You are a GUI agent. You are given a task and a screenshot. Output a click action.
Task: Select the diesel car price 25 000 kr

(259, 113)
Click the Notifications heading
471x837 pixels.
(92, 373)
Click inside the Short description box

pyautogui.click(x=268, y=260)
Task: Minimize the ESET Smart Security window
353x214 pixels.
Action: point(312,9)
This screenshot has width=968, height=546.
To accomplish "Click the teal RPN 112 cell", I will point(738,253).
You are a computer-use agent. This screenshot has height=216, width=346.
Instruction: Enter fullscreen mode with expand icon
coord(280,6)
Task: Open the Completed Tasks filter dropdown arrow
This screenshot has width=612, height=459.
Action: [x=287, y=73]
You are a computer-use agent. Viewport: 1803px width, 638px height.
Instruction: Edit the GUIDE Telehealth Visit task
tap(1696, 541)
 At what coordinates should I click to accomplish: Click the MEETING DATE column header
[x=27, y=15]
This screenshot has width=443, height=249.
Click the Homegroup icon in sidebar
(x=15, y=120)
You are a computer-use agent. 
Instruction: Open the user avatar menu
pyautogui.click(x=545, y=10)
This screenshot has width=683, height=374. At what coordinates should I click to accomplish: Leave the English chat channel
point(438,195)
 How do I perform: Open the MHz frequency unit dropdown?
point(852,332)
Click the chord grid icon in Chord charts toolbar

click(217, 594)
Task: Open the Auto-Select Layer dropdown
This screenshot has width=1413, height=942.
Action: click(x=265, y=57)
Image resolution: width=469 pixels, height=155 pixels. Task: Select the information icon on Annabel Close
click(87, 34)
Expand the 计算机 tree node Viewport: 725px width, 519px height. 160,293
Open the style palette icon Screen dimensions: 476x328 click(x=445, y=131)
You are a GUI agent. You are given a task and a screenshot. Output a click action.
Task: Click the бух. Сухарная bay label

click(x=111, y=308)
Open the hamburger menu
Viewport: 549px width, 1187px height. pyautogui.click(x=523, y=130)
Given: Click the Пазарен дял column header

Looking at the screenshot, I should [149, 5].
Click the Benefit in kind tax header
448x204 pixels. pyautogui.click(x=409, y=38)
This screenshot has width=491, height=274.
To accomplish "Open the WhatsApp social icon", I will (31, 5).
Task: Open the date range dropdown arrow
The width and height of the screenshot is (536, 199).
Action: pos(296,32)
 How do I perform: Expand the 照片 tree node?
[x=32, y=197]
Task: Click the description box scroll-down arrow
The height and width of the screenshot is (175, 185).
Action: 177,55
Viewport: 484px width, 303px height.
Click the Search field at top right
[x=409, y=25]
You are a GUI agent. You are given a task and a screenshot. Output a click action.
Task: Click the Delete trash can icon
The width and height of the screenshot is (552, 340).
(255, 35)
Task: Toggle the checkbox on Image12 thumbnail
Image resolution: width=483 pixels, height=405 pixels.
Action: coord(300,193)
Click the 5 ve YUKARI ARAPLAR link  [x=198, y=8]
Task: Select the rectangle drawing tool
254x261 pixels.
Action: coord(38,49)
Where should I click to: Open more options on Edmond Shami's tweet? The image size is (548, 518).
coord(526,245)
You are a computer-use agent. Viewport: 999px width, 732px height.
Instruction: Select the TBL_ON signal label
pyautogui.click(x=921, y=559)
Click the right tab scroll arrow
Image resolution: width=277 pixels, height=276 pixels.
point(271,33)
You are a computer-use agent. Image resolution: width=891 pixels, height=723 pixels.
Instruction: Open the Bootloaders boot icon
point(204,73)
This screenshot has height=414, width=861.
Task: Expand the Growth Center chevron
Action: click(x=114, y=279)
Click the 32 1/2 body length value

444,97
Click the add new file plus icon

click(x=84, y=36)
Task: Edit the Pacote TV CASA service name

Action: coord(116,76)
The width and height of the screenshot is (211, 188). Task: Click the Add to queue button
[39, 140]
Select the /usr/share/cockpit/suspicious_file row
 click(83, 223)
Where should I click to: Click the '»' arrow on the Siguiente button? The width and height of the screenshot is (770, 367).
################
◆ Exercise goal: Give back, word for word, the lines from the one with "Click the 32 1/2 body length value" through the last line of the entries, both included, and no other line.

◆ Exercise response:
Click the 32 1/2 body length value

444,97
Click the add new file plus icon

click(x=84, y=36)
Task: Edit the Pacote TV CASA service name

Action: coord(116,76)
The width and height of the screenshot is (211, 188). Task: Click the Add to queue button
[39, 140]
Select the /usr/share/cockpit/suspicious_file row
 click(83, 223)
Where should I click to: Click the '»' arrow on the Siguiente button? The width and height of the screenshot is (770, 367).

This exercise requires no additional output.